Made in Italy a rischio: il presunto scandalo Tod’s ed il prezzo nascosto del lusso italiano.

l presunto scandalo Tod’s ed il prezzo nascosto del lusso italiano
Fonte: Wikipedia

Uno dei nostri marchi simbolo del Made in Italy e del lusso italiano, Tod’s, è finito nel mirino della Procura di Milano per presunti casi di caporalato nella sua filiera produttiva, con due opifici cinesi nelle Marche al centro delle indagini.

Nonostante l’azienda non sia formalmente indagata, la richiesta di amministrazione giudiziaria è stata avanzata per “carenze organizzative” e “mancati controlli” che avrebbero colposamente agevolato lo sfruttamento di lavoratori pagati fino a 2,75 euro l’ora in condizioni definite “ottocentesche”.

Il caso, che coinvolge anche altri colossi della moda come Armani e Loro Piana, riapre il dibattito sulla credibilità del “Made in Italy” e sulla trasparenza delle filiere del lusso, con la Cassazione chiamata a decidere sulla competenza territoriale il prossimo 19 novembre.

Di cosa si parlerebbe in questa inchiesta?

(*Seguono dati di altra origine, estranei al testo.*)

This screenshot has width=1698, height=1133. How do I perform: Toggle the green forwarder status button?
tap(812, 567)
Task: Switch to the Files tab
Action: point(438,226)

La Procura di Milano ha chiesto il commissariamento giudiziario di Tod’s spa a causa di presunti episodi di caporalato nella sua filiera produttiva, con particolare riferimento a due opifici cinesi nelle Marche dove sarebbero state prodotte parti di calzature destinate alla vendita al pubblico.

L’azienda non è formalmente indagata, ma è coinvolta in base all’articolo 34 del Codice Antimafia per “carenze organizzative” e “mancati controlli” che avrebbero colposamente agevolato appaltatori e subappaltatori gravemente indiziati di sfruttamento lavorativo.

Il caso giudiziario

La richiesta di amministrazione giudiziaria, avanzata dal pm Paolo Storari, è attualmente pendente in Cassazione a causa di una questione di competenza territoriale: il Tribunale di Milano e la Corte d’Appello hanno ritenuto che la competenza spetti al tribunale di Ancona, dove si trovano gli opifici coinvolti e la sede legale di Tod’s.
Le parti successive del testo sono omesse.